Nenhum desses fatos é novidade. Mas não renderam dez minutos no Jornal Nacional por dias a fio nem repetidas manchetes da Folha. Não fizeram também com que FHC e seu filho fossem intimados a depor pelo Ministério Público. Se fosse o Lula…
Aliás, o mesmo Ministério Público de São Paulo que intimou Lula e sua esposa não denunciou nenhum agente político no escândalo do “trensalão” tucano e arquivou o caso das irregularidades no monotrilho, que apareciam numa planilha apreendida com Alberto Youssef.
Seguindo a toada, o Ministério Público de Minas Gerais também pediu o arquivamento do caso do aeroporto de Claudio. O então governador Aécio Neves (PSDB) desapropriou a fazenda de seu tio para construir um aeroporto, cuja chave (do aeroporto “público”) ficava em poder de sua família. O MP mineiro não viu motivo algum para intimar Aécio ou oferecer denúncia.
FHC é tratado pela mídia como grande estadista e nunca foi incomodado pelo MP ou pela Polícia Federal. Em seu governo, aliás, ambos eram controlados na rédea curta.
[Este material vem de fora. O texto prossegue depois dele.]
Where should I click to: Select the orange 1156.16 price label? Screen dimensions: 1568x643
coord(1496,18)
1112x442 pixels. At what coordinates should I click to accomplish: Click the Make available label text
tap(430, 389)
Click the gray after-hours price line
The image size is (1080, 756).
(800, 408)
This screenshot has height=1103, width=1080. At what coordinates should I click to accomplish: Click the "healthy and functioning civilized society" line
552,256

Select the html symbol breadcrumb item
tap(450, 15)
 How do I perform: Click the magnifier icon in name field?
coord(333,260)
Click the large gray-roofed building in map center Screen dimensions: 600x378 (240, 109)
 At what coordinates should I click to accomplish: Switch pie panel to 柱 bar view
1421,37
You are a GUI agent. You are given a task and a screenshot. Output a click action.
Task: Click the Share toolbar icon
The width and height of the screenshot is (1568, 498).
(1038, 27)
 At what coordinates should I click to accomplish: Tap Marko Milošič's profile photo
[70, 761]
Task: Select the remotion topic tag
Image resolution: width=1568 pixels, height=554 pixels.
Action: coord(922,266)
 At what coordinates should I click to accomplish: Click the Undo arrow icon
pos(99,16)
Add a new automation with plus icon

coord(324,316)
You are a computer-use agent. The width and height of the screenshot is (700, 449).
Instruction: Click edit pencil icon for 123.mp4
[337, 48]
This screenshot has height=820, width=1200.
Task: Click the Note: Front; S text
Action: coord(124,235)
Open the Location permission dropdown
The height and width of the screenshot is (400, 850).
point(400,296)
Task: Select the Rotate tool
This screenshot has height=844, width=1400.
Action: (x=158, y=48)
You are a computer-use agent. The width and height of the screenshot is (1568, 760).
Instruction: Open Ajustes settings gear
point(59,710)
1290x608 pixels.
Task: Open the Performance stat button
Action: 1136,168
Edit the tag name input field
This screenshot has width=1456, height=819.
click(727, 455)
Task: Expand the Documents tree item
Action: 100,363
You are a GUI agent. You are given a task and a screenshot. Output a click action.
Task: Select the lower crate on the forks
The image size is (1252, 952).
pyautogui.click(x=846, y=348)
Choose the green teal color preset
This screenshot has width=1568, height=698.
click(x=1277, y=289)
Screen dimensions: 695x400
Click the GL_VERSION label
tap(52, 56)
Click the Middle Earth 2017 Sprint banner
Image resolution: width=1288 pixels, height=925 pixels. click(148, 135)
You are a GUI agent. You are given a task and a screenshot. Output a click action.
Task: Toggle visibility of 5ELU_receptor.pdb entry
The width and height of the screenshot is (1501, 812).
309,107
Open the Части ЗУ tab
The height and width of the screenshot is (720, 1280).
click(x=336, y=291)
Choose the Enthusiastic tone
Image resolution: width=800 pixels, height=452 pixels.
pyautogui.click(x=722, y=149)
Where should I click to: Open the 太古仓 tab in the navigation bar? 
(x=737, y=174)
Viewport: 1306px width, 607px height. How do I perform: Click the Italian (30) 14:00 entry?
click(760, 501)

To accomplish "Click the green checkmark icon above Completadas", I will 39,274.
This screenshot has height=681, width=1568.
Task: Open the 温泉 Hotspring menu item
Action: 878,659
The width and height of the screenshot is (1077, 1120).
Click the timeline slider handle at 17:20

Suas transações com o pecuarista e empresário Jovelino Mineiro, seja na controversa fazenda de Buritis (MG), seja na hospedagem frequente em apartamento na capital francesa nunca geraram grande alarde. Atibaia desperta mais interesse que Paris.
Aécio, por seu lado, desfila em Brasília como defensor da moralidade. Tal como FHC é aplaudido em restaurantes e não tem porque se preocupar com investigações. Seu nome apareceu em mais de uma delação da Lava Jato, mas não cola.
Em relação a Lula, a disposição é outra. Uma canoa vira iate. E o depoimento de um zelador é tratado como condenação transitada em julgado.
É verdade que Lula e o PT pagam o preço de suas escolhas. Não enfrentaram em seu governo a estrutura arcaica do sistema político brasileiro, onde interesses públicos e privados sempre conviveram promiscuamente. Mantiveram intocado o monopólio midiático empresarial, que hoje os dilacera. E optaram por uma aliança com a elite econômica, pensando talvez que seriam tratados como os “de casa”. Chocaram o ovo da serpente.
Mas criticar suas escolhas estratégicas – como é o caso aqui – não significa legitimar um linchamento covarde e com indisfarçado interesse político. Se há acusações em relação a favorecimentos da OAS ou da Odebrecht, que Lula seja investigado. Como Fernando Henrique nunca foi e os grão-tucanos não costumam ser.
Contudo, investigação – e jornalismo investigativo – não podem carregar o selo das cartas marcadas e da seletividade. Definir que Lula é o alvo e, depois, fazer uma devassa pelo país em busca de um argumento factível é transformar investigação em achincalhamento e argumento em pretexto.
Como gosta de dizer um famoso morador de Higienópolis: “assim não pode, assim não dá”.